§ **What needs to be done**: Nothing outside the range is wanted. Repeat exactly the lines below from the one with "Termos e condições" through the one with "Configurações (59, 1316)".

§ **The data**:

------------------------------------------------------------

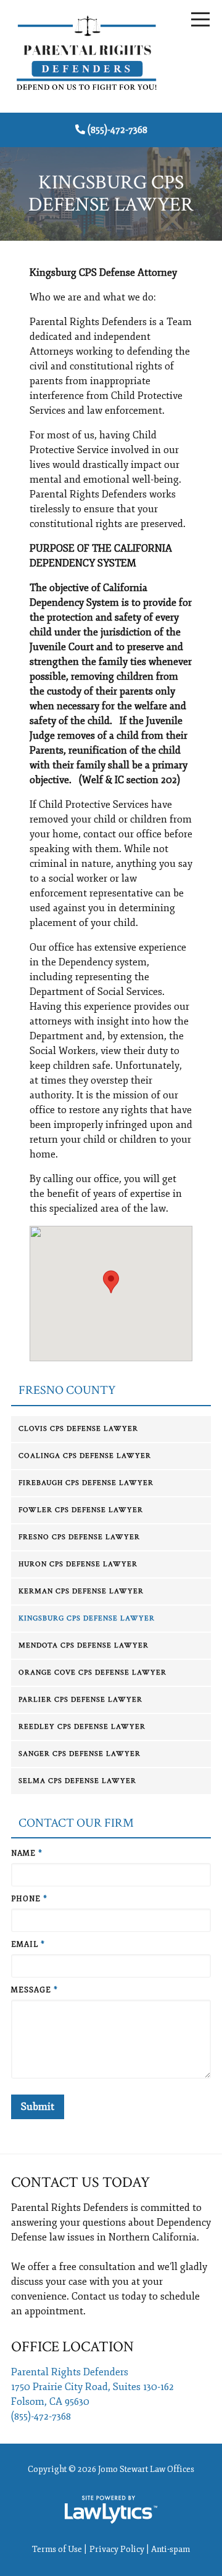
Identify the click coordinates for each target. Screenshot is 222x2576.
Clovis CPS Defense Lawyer (78, 1428)
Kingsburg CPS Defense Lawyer (86, 1618)
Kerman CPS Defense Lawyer (81, 1591)
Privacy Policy (116, 2549)
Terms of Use (57, 2549)
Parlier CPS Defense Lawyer (80, 1699)
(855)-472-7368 (117, 130)
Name (27, 1853)
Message (34, 1990)
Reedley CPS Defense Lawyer (82, 1726)
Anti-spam (170, 2549)
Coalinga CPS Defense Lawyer (84, 1455)
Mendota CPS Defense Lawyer (83, 1645)
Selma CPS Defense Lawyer (77, 1780)
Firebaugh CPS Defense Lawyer (86, 1482)
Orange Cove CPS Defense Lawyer (92, 1672)
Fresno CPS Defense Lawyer (79, 1537)
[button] (111, 1282)
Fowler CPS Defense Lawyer (80, 1510)
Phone (29, 1899)
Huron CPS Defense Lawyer (78, 1564)
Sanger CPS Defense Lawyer (79, 1753)
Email (28, 1944)
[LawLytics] (111, 2509)
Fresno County (67, 1390)
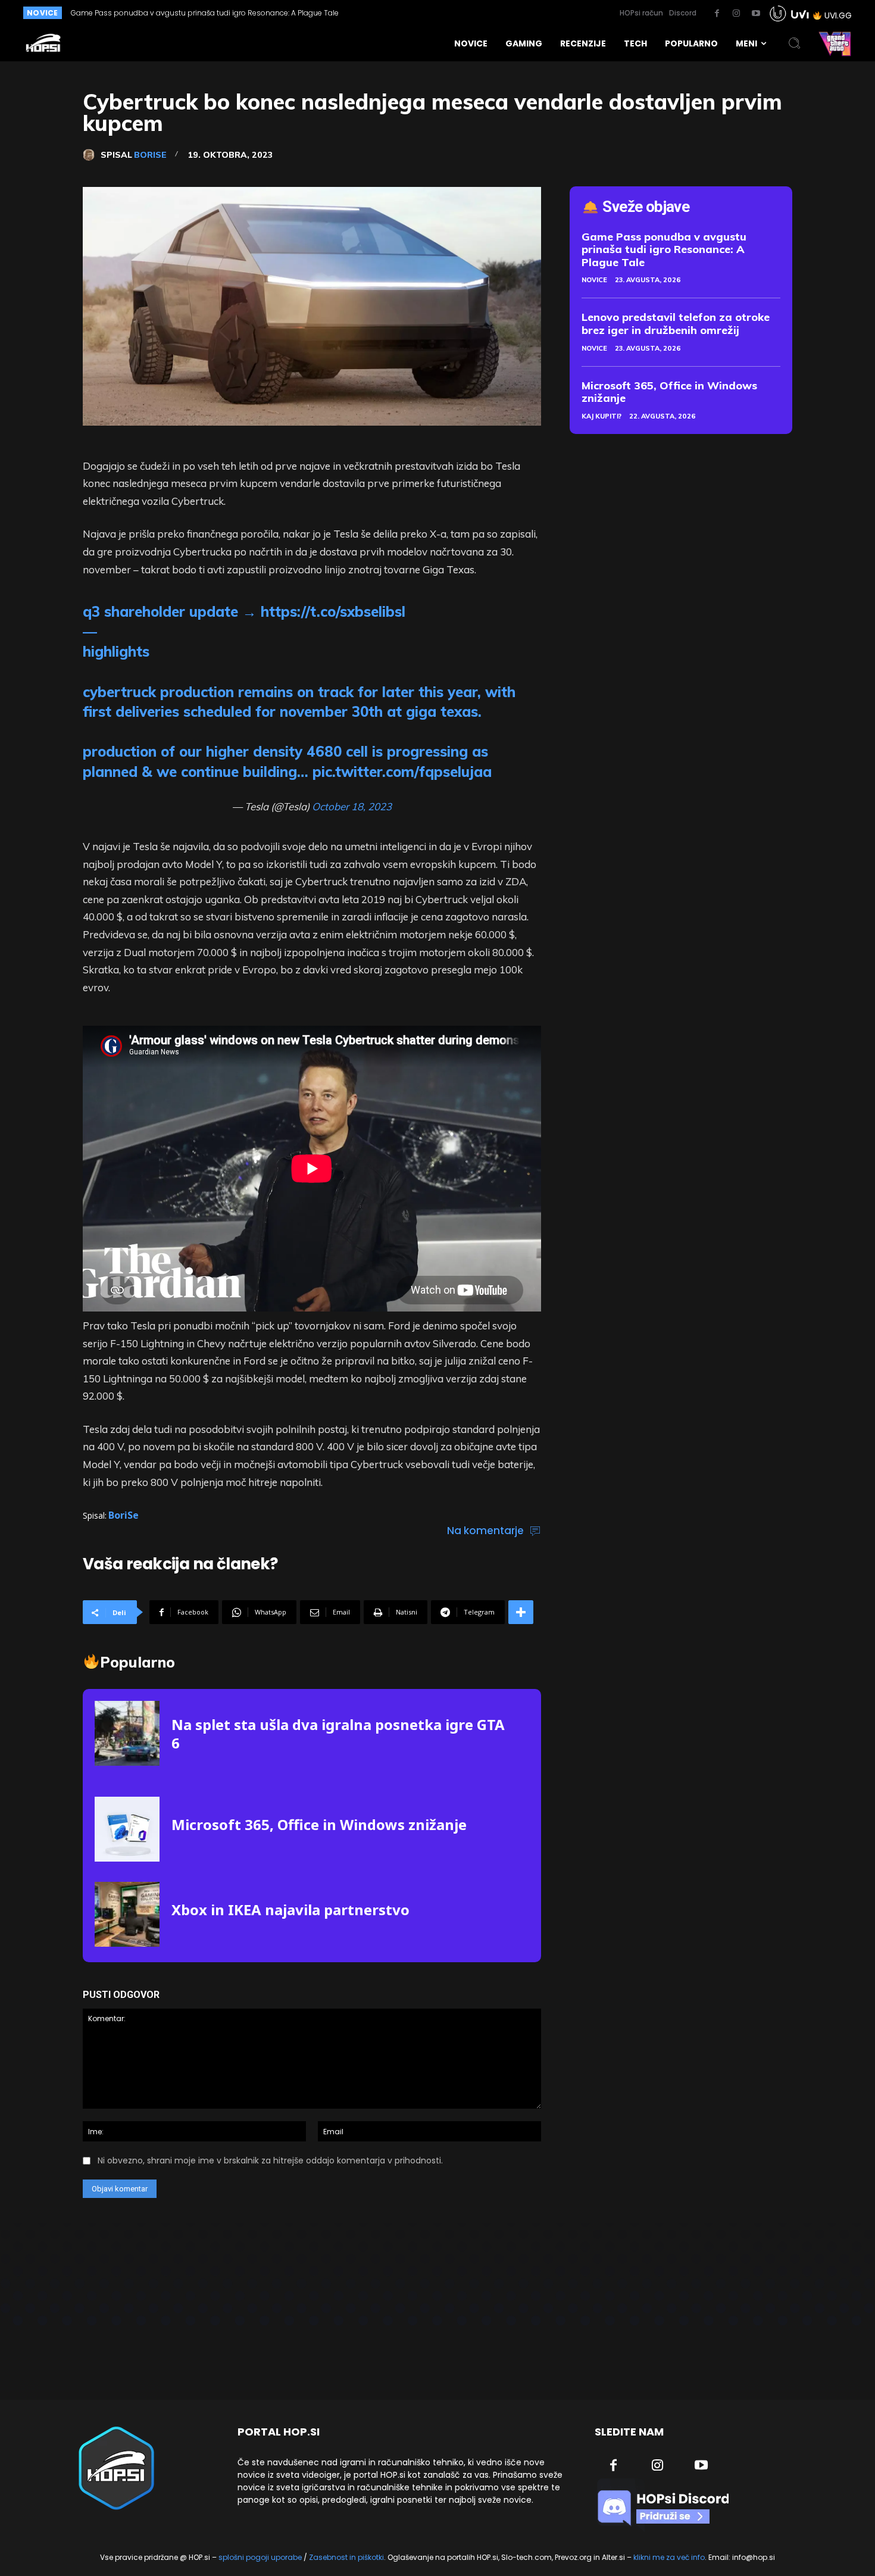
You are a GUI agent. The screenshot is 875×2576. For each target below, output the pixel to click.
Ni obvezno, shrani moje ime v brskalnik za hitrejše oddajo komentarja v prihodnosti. (270, 2160)
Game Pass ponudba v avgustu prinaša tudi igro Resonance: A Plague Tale (664, 249)
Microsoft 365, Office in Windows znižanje (319, 1824)
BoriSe (150, 155)
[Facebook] (716, 13)
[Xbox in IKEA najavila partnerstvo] (127, 1914)
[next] (415, 12)
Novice (594, 280)
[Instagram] (736, 13)
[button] (794, 43)
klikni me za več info (669, 2557)
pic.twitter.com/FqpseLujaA (402, 771)
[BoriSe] (92, 155)
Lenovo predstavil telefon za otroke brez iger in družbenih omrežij (185, 13)
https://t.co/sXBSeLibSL (333, 611)
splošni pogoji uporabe (260, 2557)
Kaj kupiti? (601, 416)
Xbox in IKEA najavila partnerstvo (290, 1909)
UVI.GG (838, 15)
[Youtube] (756, 13)
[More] (520, 1612)
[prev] (396, 12)
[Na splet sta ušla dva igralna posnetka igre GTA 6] (127, 1733)
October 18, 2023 (352, 806)
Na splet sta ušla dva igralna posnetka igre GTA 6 (338, 1734)
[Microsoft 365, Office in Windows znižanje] (127, 1829)
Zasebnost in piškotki (346, 2557)
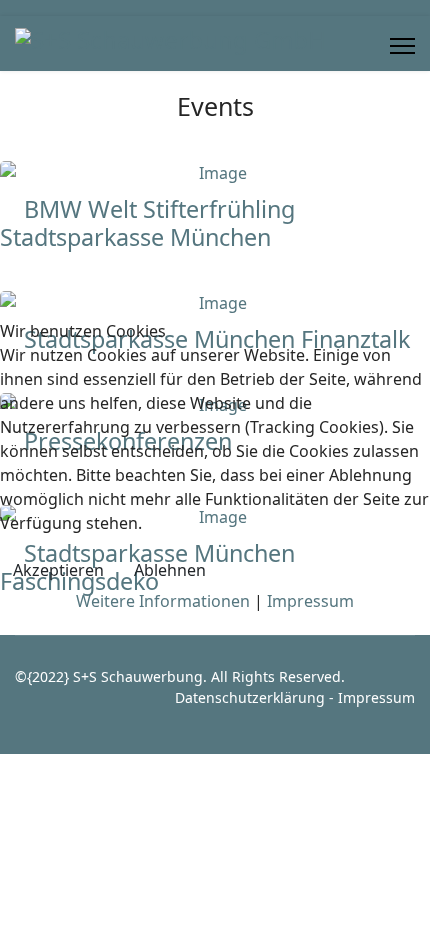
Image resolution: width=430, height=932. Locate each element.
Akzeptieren (58, 570)
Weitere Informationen (163, 601)
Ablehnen (170, 570)
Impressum (310, 601)
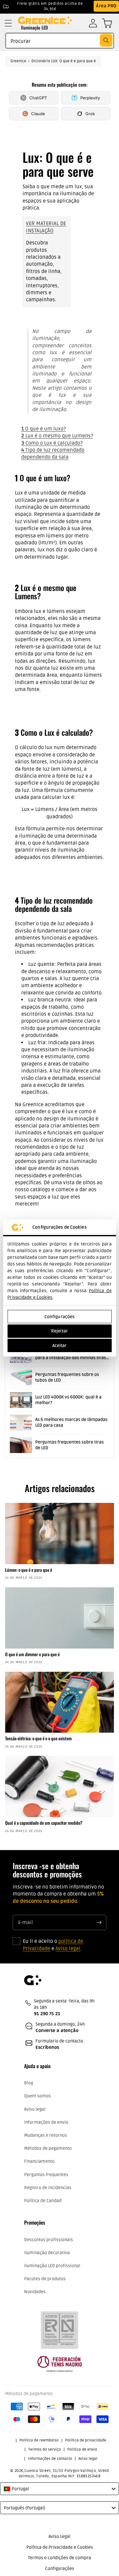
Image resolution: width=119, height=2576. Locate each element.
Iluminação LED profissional (52, 2265)
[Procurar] (106, 40)
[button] (8, 23)
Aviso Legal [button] (59, 2536)
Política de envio (82, 2449)
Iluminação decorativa (47, 2252)
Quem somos (37, 2096)
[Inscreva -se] (99, 1922)
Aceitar (59, 1345)
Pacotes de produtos (45, 2278)
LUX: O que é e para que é (73, 61)
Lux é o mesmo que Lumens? (57, 436)
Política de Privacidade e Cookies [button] (59, 2547)
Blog (28, 2083)
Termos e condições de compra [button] (59, 2557)
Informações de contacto (50, 2458)
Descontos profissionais (48, 2239)
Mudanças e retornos (45, 2135)
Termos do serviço (44, 2449)
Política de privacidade (85, 2440)
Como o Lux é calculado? (52, 443)
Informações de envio (46, 2122)
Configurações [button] (59, 2568)
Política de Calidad (43, 2200)
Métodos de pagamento (48, 2148)
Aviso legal (68, 1948)
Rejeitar (59, 1331)
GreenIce (18, 61)
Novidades (35, 2291)
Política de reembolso (39, 2440)
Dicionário (40, 61)
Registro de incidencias (47, 2187)
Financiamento (39, 2161)
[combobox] (59, 40)
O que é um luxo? (43, 429)
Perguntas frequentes (46, 2174)
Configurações (59, 1316)
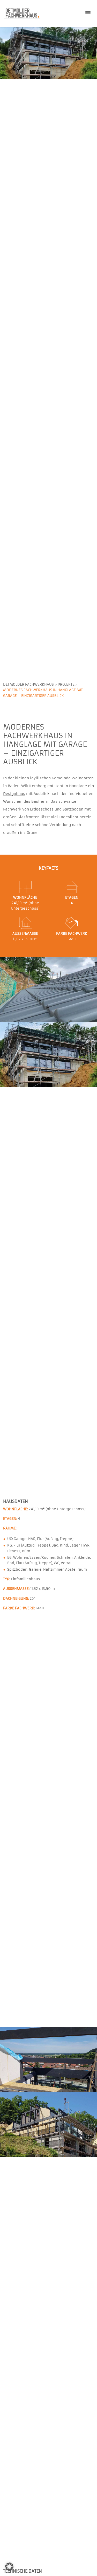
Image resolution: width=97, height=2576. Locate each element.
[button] (9, 2566)
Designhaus (14, 793)
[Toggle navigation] (88, 13)
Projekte (66, 684)
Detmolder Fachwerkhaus (28, 684)
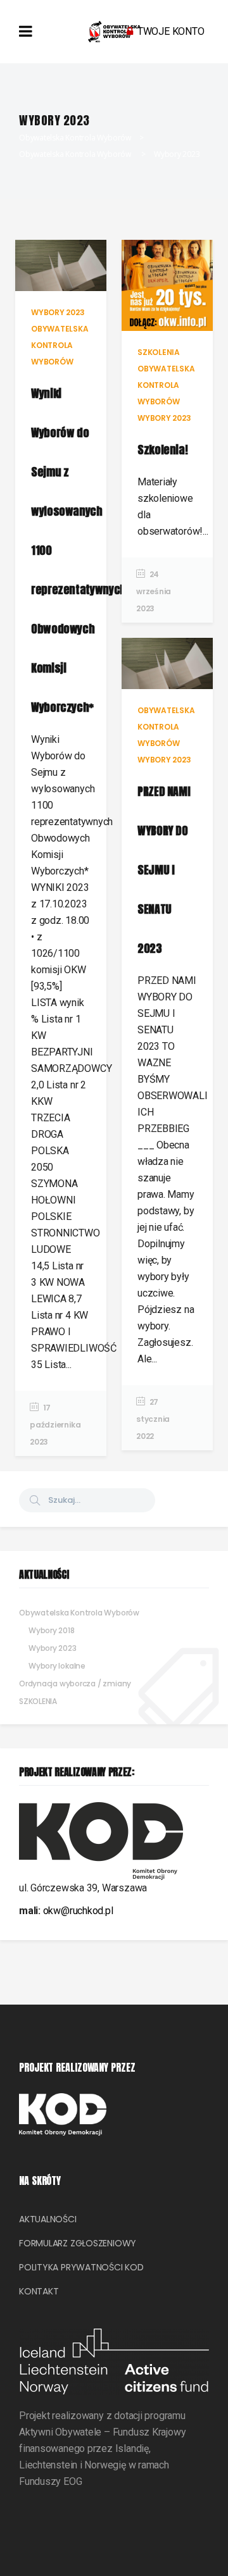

------------------------------------------------------------

§ **Response to the exercise**:
Termos e condições de compra [button] (59, 2557)
Informações de contacto (50, 2458)
Descontos profissionais (48, 2239)
Mudanças e retornos (45, 2135)
Termos do serviço (44, 2449)
Política de privacidade (85, 2440)
Como o Lux é calculado? (52, 443)
Informações de envio (46, 2122)
Configurações [button] (59, 2568)
Política de Calidad (43, 2200)
Métodos de pagamento (48, 2148)
Aviso legal (68, 1948)
Rejeitar (59, 1331)
GreenIce (18, 61)
Novidades (35, 2291)
Política de reembolso (39, 2440)
Dicionário (40, 61)
Registro de incidencias (47, 2187)
Financiamento (39, 2161)
[combobox] (59, 40)
O que é um luxo? (43, 429)
Perguntas frequentes (46, 2174)
Configurações (59, 1316)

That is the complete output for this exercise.